Die Autoren hatten zuvor zeigen können, dass die Multitasking-Fähigkeit nach dem 20. Lebensjahr im weiteren Lebensverlauf tatsächlich allmählich absinkt. Die Leistung von 60- bis 85-jährigen Probanden verbesserte sich jedoch durch ein einmonatiges Training mit NeuroRacer – in diesem Zeitraum spielten sie dreimal pro Woche eine Stunde – so weit, dass sie bessere Leistungen erzielten als ungeübte 20-jährige Spieler. Dieser Effekt ließ sich noch sechs Monate nach dem Training beobachten. Gleichzeitig trainierten die Probanden offenbar auch die Daueraufmerksamkeit und das Arbeitsgedächtnis, wie weitere Tests zeigten.

Im EEG erkannten die Forscher, passend zu der experimentellen Beobachtung, eine erhöhte frontal-mittige Theta-Aktivität, die als ein Maß für Arbeitsgedächtnis, Daueraufmerksamkeit und Multitasking gilt. Höhere Werte gehen hier mit schwächerer Aktivität im medialen präfrontalen Kortex einher – exakt in der Region, die uns für Ablenkung und Störreize empfänglich macht: dem so genannten Bewusstseinsnetzwerk (default mode network). Offenbar sorgt das Training mit NeuroRacer dafür, dass ältere Erwachsene ihr Bewusstseinsnetzwerk besser unterdrücken können, während sie mit einer Aufgabe beschäftigt sind.

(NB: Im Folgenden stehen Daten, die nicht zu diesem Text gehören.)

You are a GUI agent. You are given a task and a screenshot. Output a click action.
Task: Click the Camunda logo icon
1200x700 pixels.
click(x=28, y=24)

"Dieser Befund ist ein eindrucksvolles Beispiel dafür, wie plastisch das alternde Gehirn ist", meint Gazzaley, der Mitbegründer von Akili Interactive Labs ist – der Firma, die momentan die nächste Generation des Videospiels entwickelt. Die Forscher hoffen, dass durch die anhaltende Wirkung des Trainings speziell konzipierte Videospiele in Zukunft als wirkungsvolles Werkzeug für die Behandlung kognitiver Defizite im Alter eingesetzt werden können.